Three-time Mexican presidential candidate Cuauhtemoc Cardenas Solorzano will speak in Campbell Hall tonight to address issues affecting U.S.-Mexico relations in the present and in the future.

Cardenas will deliver his free lecture “Perspectives on Today’s Mexico” at 8 p.m. Cardenas, who is also the former mayor of Mexico City and the founder of Mexico’s Party of the Democratic Revolution, said one of the main focuses of his discussion will be migration between the U.S. and Mexico.

“Migration is the most important exchange between the two countries,” Cardenas said. “We can estimate maybe four to five million people have crossed the border in the last five to six years. There are other issues [between the two nations], but this is the main one.”

Cardenas said he also will explore other contemporary political matters during the event – which is being hosted by Arts & Lectures and the UCSB History Dept. – including Mexico’s new internal economic policy the 1994 North American Free Trade Agreement. He said Mexico’s production of basic products, such as grain, have been negatively impacted by the agreement.

“We have to take this into consideration and renegotiate NAFTA, and consider other mechanisms like those implemented by the European Union,” Cardenas said. “The most advanced countries created investment funds to develop infrastructure to reduce the difference between the most and the least developed countries. I think these mechanisms should be implemented now and in the future.”

Cardenas said he will also address energy issues affecting the U.S. and Mexico, noting that his country is the second biggest supplier of oil to the United States. Specifically, Cardenas said, he will discuss the recent advent of a decline in Mexico’s crude oil production.

“This has a negative impact on regional development and … creation of jobs which is the main problem in Mexico,” Cardenas said. “Mexico’s oil is declining, and we have to meet our internal needs before exporting the oil to other countries.”

Cardenas also said he will shift his focus from U.S.-Mexico relations to discuss last summer’s highly contested presidential election in Mexico. The election occurred on July 2, 2006, but it took approximately two months – during which the country saw widespread civil unrest – to determine the winner due to problems in the electoral system.

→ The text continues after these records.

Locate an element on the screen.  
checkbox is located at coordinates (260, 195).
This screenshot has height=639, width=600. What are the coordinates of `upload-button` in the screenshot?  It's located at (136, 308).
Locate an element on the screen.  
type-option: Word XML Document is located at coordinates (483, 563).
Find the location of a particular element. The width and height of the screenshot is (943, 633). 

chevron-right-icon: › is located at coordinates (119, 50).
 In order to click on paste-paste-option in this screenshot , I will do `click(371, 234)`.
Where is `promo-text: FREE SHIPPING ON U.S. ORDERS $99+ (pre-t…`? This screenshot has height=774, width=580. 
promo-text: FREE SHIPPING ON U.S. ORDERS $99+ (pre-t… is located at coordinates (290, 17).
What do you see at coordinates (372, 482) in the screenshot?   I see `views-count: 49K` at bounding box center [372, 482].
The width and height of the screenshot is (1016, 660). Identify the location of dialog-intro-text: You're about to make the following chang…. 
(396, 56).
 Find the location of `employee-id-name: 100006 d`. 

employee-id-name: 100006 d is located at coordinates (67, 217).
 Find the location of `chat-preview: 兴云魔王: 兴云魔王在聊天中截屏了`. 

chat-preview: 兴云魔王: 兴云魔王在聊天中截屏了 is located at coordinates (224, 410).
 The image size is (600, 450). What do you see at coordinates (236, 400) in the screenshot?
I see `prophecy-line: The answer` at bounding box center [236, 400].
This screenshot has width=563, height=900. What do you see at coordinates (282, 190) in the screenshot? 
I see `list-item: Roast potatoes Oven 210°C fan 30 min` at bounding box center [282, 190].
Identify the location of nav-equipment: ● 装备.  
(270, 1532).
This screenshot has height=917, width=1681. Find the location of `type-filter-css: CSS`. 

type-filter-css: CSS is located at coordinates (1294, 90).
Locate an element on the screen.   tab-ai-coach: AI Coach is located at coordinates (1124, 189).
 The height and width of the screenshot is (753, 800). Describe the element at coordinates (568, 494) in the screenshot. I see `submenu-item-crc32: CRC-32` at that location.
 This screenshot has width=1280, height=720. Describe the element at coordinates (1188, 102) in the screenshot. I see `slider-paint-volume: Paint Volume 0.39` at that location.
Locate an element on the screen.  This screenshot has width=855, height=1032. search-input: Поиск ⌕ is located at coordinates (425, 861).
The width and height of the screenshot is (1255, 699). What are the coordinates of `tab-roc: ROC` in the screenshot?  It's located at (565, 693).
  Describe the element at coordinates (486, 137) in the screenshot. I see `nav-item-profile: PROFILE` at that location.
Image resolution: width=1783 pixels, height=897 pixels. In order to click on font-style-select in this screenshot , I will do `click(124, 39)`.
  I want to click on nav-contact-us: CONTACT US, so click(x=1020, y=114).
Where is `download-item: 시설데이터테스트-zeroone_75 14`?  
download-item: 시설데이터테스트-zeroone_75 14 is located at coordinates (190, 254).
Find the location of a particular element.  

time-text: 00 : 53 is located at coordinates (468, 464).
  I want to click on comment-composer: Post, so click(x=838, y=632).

“The election had a very tight outcome,” Cardenas said. “It was a mistake not to accept what was being demanded [by the population] and to count vote by vote. This would have ended any discussion regarding the results and would have made more of a less-contested post-electoral situation. The new government is taking measures and making decisions, but it is still early to make a definite judgment on the new government and what exactly is going to happen in Mexico.”

Cardenas said he also hopes to discuss some goals he feels new Mexican President Felipe Calder–n should be focusing on throughout his term. Cardenas said he is particularly concerned about the creation of jobs and the alleviation of poverty within the nation.

“Two-thirds of the Mexican population is [living] under poverty,” Cardenas said. “The main responsibility of the new government should be social problems such as the improvement of the quality of education and health policies.”